## WORK REQUEST
The answer must be a single number: how many lines of the records below contain "entry".

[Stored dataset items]
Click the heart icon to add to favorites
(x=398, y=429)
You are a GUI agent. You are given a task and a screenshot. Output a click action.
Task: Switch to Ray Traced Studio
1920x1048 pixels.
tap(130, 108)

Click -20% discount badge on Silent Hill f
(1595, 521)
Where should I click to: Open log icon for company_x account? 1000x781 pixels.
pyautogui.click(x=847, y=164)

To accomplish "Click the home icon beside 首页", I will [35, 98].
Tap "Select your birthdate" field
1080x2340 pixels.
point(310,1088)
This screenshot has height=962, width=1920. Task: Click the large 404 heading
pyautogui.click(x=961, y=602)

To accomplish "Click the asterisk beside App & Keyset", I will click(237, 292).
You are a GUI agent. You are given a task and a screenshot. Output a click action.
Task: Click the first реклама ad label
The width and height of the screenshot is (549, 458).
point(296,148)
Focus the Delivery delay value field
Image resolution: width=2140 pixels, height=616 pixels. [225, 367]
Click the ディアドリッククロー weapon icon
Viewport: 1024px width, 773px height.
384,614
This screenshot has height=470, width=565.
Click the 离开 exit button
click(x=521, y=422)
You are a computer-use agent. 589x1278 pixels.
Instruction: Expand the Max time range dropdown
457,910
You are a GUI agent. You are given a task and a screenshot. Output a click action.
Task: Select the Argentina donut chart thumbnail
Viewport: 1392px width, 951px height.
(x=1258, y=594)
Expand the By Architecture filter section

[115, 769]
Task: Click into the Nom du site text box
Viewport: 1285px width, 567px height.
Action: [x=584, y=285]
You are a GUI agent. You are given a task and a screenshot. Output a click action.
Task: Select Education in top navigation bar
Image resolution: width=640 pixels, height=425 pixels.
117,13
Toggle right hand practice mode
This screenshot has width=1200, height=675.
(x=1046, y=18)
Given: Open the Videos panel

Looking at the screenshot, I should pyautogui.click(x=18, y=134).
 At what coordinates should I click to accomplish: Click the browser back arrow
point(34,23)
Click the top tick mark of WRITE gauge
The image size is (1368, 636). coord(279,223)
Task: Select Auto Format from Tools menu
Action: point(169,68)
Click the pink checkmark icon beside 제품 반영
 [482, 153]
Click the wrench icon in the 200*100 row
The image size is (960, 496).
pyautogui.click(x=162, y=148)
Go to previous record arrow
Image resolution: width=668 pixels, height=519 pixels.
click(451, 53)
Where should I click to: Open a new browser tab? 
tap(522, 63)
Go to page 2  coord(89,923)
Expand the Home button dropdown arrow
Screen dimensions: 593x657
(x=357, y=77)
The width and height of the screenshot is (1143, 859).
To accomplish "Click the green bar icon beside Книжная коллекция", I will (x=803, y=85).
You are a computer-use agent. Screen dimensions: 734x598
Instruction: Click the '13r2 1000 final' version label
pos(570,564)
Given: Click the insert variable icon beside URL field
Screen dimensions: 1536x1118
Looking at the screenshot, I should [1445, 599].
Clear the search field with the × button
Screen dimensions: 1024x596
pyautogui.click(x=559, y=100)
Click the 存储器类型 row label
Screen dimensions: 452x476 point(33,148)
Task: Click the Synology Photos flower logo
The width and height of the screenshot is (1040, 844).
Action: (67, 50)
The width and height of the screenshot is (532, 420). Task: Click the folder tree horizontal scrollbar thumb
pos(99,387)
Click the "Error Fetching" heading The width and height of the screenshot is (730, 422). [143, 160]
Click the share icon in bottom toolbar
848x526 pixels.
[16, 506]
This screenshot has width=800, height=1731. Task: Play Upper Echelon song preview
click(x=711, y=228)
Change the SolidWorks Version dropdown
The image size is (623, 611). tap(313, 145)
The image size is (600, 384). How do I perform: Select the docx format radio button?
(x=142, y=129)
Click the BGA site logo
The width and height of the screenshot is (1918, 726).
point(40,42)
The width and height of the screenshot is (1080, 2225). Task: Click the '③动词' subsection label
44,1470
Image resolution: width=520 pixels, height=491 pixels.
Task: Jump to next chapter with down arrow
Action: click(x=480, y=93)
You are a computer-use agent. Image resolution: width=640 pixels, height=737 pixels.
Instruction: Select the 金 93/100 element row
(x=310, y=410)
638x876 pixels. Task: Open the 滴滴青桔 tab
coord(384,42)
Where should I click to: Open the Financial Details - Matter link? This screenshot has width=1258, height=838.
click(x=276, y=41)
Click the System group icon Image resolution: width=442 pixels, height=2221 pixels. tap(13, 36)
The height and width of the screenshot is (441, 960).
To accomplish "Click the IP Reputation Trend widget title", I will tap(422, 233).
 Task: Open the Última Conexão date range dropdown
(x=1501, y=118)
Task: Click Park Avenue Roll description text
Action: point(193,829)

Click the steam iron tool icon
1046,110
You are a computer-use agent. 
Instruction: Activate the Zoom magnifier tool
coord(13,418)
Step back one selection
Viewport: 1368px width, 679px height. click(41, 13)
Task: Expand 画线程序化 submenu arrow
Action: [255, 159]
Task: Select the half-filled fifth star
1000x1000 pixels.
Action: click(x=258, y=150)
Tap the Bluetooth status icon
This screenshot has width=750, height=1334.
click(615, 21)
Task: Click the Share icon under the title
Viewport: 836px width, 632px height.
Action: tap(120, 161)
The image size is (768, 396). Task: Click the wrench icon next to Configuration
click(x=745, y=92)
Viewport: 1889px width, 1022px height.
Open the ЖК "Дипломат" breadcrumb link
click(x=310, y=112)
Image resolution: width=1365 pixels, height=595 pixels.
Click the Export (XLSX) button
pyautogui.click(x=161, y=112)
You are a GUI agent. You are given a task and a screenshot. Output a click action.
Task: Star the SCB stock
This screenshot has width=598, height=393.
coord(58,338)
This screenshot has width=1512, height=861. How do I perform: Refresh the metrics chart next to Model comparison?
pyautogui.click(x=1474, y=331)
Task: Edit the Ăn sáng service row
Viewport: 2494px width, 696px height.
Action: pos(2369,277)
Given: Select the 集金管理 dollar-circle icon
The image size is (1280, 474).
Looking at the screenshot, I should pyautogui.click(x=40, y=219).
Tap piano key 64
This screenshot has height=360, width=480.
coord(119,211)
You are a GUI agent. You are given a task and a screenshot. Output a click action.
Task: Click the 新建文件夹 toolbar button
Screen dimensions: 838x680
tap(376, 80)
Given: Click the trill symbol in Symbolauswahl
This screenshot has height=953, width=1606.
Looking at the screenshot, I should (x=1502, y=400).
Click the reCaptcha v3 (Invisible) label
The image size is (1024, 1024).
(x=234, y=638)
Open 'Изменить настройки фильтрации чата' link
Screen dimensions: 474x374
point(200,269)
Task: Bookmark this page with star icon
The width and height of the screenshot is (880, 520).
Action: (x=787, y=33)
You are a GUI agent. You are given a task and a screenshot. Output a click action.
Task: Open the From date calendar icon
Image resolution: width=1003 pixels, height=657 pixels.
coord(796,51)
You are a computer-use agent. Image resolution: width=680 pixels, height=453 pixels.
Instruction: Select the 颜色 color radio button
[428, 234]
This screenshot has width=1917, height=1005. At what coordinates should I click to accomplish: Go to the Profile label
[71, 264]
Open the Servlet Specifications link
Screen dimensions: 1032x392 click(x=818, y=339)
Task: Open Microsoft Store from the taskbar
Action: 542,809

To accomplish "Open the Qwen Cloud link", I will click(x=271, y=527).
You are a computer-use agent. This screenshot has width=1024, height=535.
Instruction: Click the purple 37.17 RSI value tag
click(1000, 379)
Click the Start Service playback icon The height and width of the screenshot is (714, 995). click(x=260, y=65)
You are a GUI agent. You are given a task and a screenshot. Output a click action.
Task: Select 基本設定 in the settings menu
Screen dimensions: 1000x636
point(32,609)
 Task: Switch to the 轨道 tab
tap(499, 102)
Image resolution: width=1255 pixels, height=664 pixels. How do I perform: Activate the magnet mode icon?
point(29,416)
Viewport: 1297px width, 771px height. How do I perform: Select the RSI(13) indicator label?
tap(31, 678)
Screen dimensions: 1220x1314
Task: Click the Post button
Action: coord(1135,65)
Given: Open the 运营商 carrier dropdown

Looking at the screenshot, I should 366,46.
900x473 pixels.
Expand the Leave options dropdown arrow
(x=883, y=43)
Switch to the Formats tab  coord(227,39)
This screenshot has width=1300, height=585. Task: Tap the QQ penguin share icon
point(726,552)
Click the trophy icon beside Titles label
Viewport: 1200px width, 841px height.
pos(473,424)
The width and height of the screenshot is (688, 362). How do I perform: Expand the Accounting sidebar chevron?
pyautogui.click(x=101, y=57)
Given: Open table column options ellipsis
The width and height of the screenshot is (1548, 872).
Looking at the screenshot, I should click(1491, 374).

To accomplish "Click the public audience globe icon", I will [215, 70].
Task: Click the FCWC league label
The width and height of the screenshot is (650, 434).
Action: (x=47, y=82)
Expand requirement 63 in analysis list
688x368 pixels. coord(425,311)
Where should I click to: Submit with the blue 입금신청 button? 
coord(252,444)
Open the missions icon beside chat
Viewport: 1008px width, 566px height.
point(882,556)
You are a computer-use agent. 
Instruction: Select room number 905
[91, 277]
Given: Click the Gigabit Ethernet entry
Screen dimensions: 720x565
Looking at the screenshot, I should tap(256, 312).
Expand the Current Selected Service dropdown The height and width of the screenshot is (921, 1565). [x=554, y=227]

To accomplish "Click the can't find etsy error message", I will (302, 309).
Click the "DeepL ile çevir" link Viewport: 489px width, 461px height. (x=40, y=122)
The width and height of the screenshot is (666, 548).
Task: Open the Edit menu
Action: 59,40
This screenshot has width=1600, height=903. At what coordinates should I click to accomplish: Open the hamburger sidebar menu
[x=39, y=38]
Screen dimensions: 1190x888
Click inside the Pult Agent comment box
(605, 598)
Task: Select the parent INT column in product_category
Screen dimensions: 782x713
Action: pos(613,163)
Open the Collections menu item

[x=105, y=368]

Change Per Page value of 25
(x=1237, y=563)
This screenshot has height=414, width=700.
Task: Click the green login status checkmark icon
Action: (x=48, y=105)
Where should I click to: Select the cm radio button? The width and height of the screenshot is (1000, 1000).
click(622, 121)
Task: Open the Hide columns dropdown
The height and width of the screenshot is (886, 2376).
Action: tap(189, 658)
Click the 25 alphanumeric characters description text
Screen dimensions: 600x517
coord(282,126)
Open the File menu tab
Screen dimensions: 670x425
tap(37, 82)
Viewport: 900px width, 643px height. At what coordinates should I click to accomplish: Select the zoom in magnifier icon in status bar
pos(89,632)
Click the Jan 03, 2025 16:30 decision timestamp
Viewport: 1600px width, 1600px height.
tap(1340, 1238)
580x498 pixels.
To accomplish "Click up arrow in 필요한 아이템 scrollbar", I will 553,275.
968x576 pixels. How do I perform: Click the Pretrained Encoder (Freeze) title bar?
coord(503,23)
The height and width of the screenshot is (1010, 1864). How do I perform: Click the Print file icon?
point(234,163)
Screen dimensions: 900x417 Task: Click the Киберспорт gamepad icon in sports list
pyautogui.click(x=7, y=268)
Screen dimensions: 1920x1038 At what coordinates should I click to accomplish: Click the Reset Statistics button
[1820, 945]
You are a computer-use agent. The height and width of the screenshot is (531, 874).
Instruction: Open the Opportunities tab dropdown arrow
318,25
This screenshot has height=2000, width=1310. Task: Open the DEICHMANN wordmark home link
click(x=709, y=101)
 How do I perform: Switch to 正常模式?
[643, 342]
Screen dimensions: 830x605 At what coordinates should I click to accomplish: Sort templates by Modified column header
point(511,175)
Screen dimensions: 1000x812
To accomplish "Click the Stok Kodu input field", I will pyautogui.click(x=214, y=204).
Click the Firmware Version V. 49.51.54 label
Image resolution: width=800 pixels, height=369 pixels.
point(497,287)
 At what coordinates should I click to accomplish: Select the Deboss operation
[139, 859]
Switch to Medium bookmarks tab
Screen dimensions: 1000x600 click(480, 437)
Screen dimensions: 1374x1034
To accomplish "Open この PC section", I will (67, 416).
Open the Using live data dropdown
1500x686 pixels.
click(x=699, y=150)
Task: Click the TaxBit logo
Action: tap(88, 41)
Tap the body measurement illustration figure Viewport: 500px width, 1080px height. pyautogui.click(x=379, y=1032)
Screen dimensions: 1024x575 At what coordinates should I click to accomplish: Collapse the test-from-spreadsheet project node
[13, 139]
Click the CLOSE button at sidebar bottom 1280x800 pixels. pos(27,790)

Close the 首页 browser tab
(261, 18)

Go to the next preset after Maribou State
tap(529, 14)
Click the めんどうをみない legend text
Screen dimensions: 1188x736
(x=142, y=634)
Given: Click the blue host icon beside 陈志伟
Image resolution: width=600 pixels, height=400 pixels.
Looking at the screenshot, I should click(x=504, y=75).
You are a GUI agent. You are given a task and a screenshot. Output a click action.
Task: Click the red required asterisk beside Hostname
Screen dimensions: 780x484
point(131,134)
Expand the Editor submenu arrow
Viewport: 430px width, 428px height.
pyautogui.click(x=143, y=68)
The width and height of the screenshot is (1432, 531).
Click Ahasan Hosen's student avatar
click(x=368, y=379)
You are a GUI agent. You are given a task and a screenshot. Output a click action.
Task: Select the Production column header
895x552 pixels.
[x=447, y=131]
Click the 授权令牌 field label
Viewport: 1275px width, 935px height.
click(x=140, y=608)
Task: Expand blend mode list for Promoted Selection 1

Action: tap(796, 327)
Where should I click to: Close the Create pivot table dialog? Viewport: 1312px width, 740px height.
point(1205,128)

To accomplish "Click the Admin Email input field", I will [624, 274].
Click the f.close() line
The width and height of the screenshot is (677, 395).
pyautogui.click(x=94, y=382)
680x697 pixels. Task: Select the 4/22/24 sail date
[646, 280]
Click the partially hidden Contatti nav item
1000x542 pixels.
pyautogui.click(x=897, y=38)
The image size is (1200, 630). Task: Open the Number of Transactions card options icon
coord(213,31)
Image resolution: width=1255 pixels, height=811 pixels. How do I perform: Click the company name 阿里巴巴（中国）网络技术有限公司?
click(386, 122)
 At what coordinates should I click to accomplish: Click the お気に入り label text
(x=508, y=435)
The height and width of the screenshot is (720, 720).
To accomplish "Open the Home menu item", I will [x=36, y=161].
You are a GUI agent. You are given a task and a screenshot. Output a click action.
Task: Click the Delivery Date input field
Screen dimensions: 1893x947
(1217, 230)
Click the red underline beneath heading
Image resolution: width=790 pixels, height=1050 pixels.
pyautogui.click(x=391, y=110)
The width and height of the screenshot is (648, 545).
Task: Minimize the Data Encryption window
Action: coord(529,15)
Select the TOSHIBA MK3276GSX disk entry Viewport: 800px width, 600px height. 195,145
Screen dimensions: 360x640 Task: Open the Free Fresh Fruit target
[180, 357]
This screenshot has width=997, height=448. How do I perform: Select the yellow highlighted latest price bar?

## RESPONSE TO THE EXERCISE
2